The guard assignment had Paks partnered with Jenits; they had a short stretch on the east side of camp, from the horse lines to the entrance. It was nearly midwatch when she heard a wavering song from the lane that led to Ifoss. As the noise came closer, she could hear two voices. The guards at the camp entrance snickered. Paks hoped it was Sif and Tarn, but they did sound drunk.

“Like the bee-e-e, so swift to anger… but her honey’s… rich and swee-eet—” one of the two stopped to cough, then picked up the song again. “I don’t fe-ear her painful stinger… but the honey-y… I will—”

“Quiet, there!” Dorrin, the watch captain, had heard the noise. Paks heard a hiccup and indistinct mutters from the pair. “Come up to the light,” said Dorrin, “and give the password.” Paks saw two shadowy figures approach the torches at the camp entrance, and heard them stumble over the password.

“You’re a disgrace,” snapped Dorrin. “Veterans who don’t know their limit—why do you think we didn’t let the others into town, eh? This is no campaign for getting drunk and blabbing in taverns. And what happened to your cloak, Tarn?” Paks could not hear the answer, if he made any. Dorrin cleared her throat and spat. “Your sergeants will see to you,” she said. “Wait here.” She strode off.

“Is it that bad to get drunk?” asked Jenits softly. “I used to—”

“It depends,” said Paks. They turned back toward the horse lines. “Anything you say in a tavern will travel—if you get drunk and talk about the Company, where we’re marching, or when—that’s bad.”

“I see,” said Jenits.

“And then if you’re drunk,” said Paks, “you’re more likely to be taken by slavers, or attacked by thieves. Or if it makes you mean, you might brawl, and that makes trouble for the Company. Of course if it’s a cohort or Company banquet, that’s different.”

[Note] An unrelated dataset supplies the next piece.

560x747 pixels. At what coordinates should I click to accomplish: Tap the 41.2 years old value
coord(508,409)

Next day Paks saw Sif grooming mules under the sarcastic guidance of the muleskinner. She was sure that Dorrin’s sergeant had found something equally unpleasant for Tarn.


* * *

When they left Ifoss, they angled across pastures toward the Middle Marches. By nightfall they were camped under the ridge. Sheep trails led up it. The next day they spent climbing, winding back and forth along the face of the slope. To the north their view broadened: they could see Ifoss with its wall, and downstream another wall and tower that Stammel said was Foss Fort. A cold wind scoured the height. They passed outcrops of gray stone splashed with orange and brown lichens. The outcrops grew rougher, formed into long lines like low walls. They passed through a gap in one, shoulder high on either side; it ran along the slope as far as Paks could see. Above it, the rocks disappeared once more under thick turf, still winter-tawny. The slope eased. They camped that night near that natural stone wall.

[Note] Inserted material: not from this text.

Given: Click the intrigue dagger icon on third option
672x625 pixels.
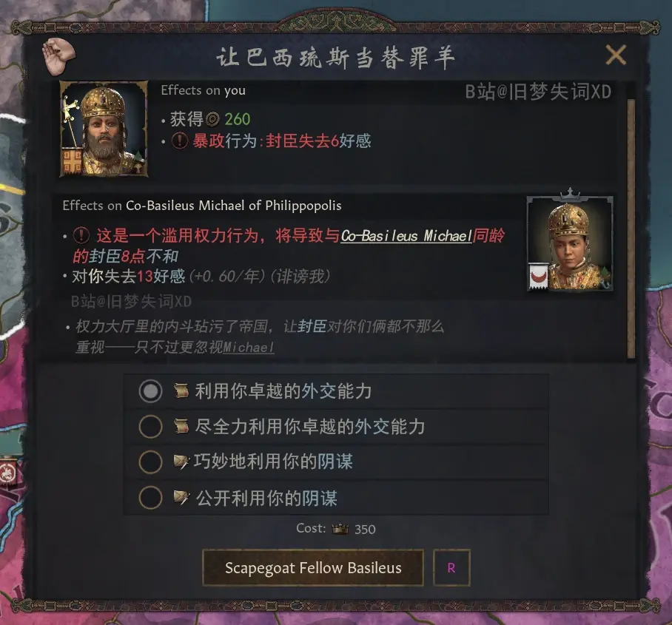Looking at the screenshot, I should [x=181, y=462].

They reached the broad top of the ridge in less than an hour of marching the next morning. Paks looked at the vast and empty land to the south. The great ridge seemed to fall slightly to the southwest, cleft here and there by steep watercourses furred with trees. The sky arched blue and nearly cloudless; they could see for miles—could see, for instance, a galloping horseman far ahead. None of the officers seemed concerned, so Paks thought it must be one of their own messengers.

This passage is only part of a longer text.